The Damara tern (Sternula balaenarum) is a species of small tern in the family Laridae which breeds in the southern summer in southern Africa and migrates to tropical African coasts to winter.

==Description==
At 23 cm in length the Damara tern is a small, rather pale tern. In breeding plumage, the adult has a black cap extending from forehead onto the nape and a very pale grey back. In flight, it displays a black triangular wing tip which runs from the carpal joint to the tip of the wing. In non-breeding plumage the adult shows white on the forehead and crown, with a black mask around the eyes extending to the nape. Immature birds are marked with buff bars across the mantle.

===Voice===
The calls of the Damara tern are a high-pitched, sharp "tsit tsit" and quick, harsh "kid-ick".

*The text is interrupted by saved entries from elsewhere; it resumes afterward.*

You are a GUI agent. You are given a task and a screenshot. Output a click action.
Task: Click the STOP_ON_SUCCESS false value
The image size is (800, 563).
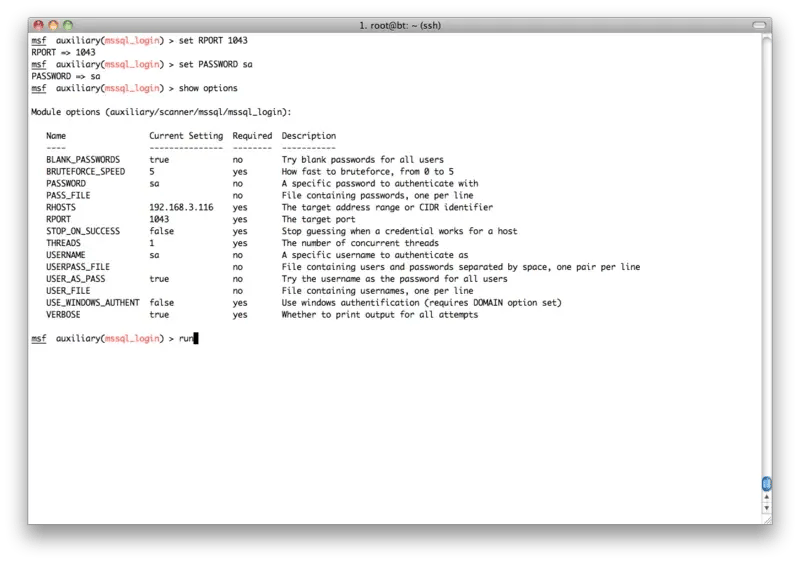[x=162, y=231]
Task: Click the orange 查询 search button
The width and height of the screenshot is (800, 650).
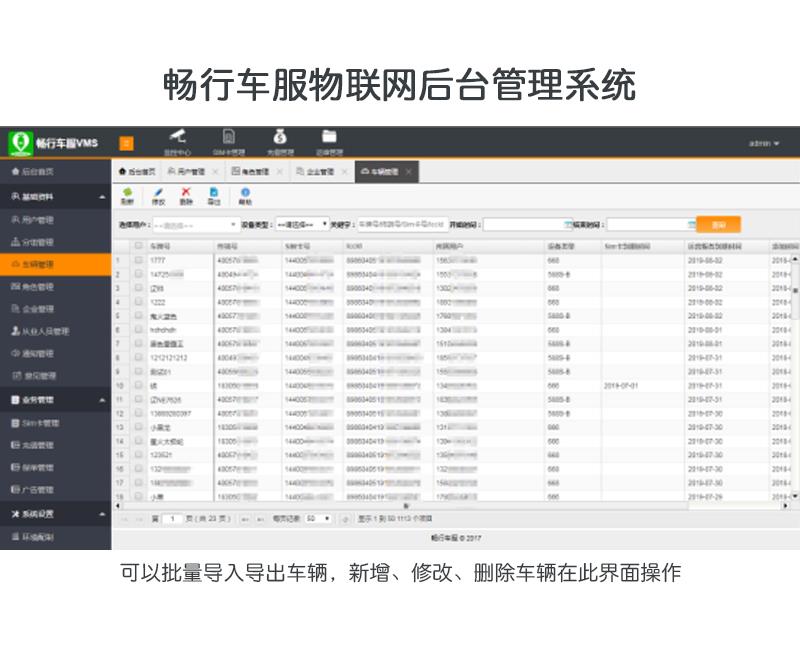Action: 718,225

==Distribution and habitat==
It breeds in western coastal Southern Africa from the Eastern Cape through the Western Cape and Northern Cape into Namibia and Angola; 98% of the population of 14,000 individuals nests in Namibia. The majority of non-breeding birds migrate north reaching Benin, Cameroon, Republic of the Congo, Democratic Republic of the Congo, Ivory Coast, Gabon, Ghana, Liberia, Nigeria, and Togo in the Atlantic, and a small number migrate northwards in the Indian Ocean to spend the non-breeding period in Mozambique.

The Damara tern generally prefers shorelines in arid, desert regions particularly where there are sheltered bays, estuaries, lagoons and reefs. As breeding areas, it uses gravel plains between dunes and on salt pans.

==Habits==
The Damara tern eats mainly small fish, with the occasional squid, which are caught in repeated plunge dives from a height of 3-8 m. Their migration is timed to coincide with spawning shoals of small fish in the shallow coastal waters of the Gulf of Guinea caused by strong upwellings at the coast of Ghana. These wintering birds roost communally but feed solitarily, spacing themselves at 10-50m from other Damara terns.

Eggs are laid in a plain scrape in the substrate which is sometimes lined with shell chips or small stones. The clutch normally consists of one, occasionally two eggs with an incubation period of 18–22 days. For the first few days the female broods the chicks and food is provided by the male. The chicks leave the scrape at a few days old and move towards the shore and fledge after 20 days forming juvenile flocks. The juveniles are dependent on the adults for two and half months after they have fledged.

==Taxonomy==
This species was previously included in the genus Sterna but with other small terns such as the little tern and the least tern it is now considered to be within the genus Sternula.